These mid-August days, some 2,500 years ago, witnessed a violent turn-about in power -- regicide followed by a week of king-less days. Imagine for a moment the uncertainty, the chaos. Imagine the mother of the assassinated king. Still alive, for the time being -- a foreigner in a court conflicted about its cosmopolitan nature, a court leaning toward xenophobia. She fled.
The overturn of thrones was itself not unusual. But the ripples it sent would wash up against shores for thousands of years to come and as far away as our own. After all, this was Babylon, ancient Iraq, when the texts that would become the Bible were beginning to take shape with the thoughtful care and no doubt spirited debate of exiles far from home, committed to tradition, and dedicated to their God.

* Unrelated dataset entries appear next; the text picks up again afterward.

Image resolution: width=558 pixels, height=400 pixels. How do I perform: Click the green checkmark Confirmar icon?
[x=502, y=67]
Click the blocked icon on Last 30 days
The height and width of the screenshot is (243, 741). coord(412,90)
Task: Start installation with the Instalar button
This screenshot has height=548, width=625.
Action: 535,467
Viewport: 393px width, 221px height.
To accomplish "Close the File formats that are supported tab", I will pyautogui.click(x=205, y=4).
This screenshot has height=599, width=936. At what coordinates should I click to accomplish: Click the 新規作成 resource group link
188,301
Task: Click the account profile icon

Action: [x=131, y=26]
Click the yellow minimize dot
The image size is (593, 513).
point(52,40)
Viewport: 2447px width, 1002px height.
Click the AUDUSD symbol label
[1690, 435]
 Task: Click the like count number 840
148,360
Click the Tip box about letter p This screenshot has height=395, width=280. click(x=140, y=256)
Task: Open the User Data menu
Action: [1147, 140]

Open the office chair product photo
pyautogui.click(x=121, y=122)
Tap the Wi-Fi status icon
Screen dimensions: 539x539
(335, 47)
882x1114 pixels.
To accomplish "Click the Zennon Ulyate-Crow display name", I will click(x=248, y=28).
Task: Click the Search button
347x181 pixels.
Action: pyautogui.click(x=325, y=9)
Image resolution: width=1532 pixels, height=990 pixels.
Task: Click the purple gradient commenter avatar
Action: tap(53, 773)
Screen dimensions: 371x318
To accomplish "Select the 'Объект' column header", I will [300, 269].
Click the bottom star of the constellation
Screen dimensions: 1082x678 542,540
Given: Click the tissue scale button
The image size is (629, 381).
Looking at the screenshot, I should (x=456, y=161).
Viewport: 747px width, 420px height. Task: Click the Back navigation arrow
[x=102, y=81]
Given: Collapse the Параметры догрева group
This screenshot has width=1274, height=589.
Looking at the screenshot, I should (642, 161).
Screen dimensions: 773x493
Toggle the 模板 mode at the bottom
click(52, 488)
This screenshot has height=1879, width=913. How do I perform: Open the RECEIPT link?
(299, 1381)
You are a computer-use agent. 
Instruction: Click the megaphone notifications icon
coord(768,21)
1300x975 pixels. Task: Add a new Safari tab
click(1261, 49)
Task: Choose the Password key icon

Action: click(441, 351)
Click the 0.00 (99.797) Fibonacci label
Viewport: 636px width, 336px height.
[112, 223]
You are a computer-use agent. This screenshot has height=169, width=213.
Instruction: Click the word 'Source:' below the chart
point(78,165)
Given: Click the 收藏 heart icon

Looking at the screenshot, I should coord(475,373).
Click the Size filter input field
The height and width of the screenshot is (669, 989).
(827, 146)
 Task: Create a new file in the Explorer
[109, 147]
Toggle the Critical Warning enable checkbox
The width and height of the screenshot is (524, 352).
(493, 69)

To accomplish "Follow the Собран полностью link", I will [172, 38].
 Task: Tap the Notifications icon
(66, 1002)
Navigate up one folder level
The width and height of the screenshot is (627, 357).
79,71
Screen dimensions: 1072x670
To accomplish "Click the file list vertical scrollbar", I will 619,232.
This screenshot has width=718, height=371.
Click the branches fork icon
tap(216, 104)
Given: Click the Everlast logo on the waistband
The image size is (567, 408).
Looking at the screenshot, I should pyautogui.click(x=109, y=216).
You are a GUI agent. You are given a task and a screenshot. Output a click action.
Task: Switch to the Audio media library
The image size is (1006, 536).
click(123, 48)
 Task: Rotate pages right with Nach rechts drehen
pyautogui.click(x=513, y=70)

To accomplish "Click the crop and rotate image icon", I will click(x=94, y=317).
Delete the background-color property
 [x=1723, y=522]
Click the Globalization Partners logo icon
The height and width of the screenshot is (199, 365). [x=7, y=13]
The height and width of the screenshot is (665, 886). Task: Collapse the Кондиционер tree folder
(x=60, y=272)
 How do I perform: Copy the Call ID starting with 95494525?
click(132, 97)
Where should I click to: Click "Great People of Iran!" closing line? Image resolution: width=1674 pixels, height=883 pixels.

The assassinated Babylonian is still remembered, indeed celebrated, as the one who had released the Jewish king from the Babylonian prison, "spoke kindly to him," and finally granted that decades-incarcerated foreign monarch honor and respect (1 Kings 25:27-30). In some Bibles, the Babylonian king has the unfortunate name of Evil-Merodach, a form of Amel-Marduk, also not an easy name for us to manage today.
His mother was Amytis, once a princess of Media. In other words, she came from a world away, from the moutainous region that is now northern Iran. When she moved to Babylon to marry Nebuchadnezzar, she missed that lush mountain home so badly, the legends tell, that Nebuchadnezzar sought to replicate it in dry, flat Babylon -- voila, the hanging gardens.
It may have been on August 7, 560 BC that an ambitious and high-ranking Babylonian whose family was as Babylonian as they come, for generations among its most elite, a Babylonian who had married the daughter of Nebuchadnezzar, mustered others concerned about the foreign element in Babylonia's halls of power and killed the young half-breed king, Amel-Marduk. Amytis fled, returning to mountainous Media, her desire fulfilled in the most heart-breaking way. The new king, Neriglissar, was installed on August 13.
What exactly happened to the Jews in Babylon in the years of Amytis' absence is hard to tell. But her return to Babylon spelled their liberation in one of the most important moments in human history. For Amytis became Cyrus' second wife -- Cyrus the Great, founder of the Persian empire, her nephew, the one who conquered Babylon in 587 BC. It was he who allowed the Jews to return to Judah and there to rebuild their temple and reinstate traditions of worship. And it is Cyrus who gets the final word in the Hebrew Bible (2 Chronicles 26:23). Without him, we may never have had a Bible.
Or should I say, without her? After all, when Cyrus conquered Media, he had to marry the deposed king's daughter, Amytis, who also happened to be Cyrus' aunt... and knew Babylon inside and out. The widow of Nebuchadnezzar and mother of a Babylonian king, Amytis surely interacted with the Jews of Babylon as well as with other peoples, exiled from other lands. If all this is so, might not she have played a role in informing Cyrus about that land? Cyrus was an intelligent, creative, extraordinary leader. Wouldn't he have taken advantage of Amytis' knowledge of Babylon and its peoples? Might Amytis have advised him about how best to manage them?
There are huge gaps in our knowledge about Cyrus and about that ancient world, especially its women. Historians closest to the events disagree (including details that I've included above). As a scholar of the ancient Near East, I despaired of ever being able to manage a responsible nonfiction treatment of the time and its characters... that didn't end up being simply a catalogue of qualifications. After years of research and reams of notes, I finally had to accept what specialists far more knowledgeable than I had been saying all along: there's not enough, and what's there cannot always be depended upon.
Enter historical fiction. For there is also so much -- so much information, and from so many resources. It's certainty that's lacking. Out of the mass of sometimes competing claims, the archeological record, ancient inscriptions and more, thousands of details form an intriguing network of possibilities. Among the possibilities that exist are tantalizing implications (and more than enough soap-opera drama). One of the most nagging of the questions that it has raised for me is this: do we owe the Bible's survival to a Persian woman who had been, for a time, the queen of Babylon?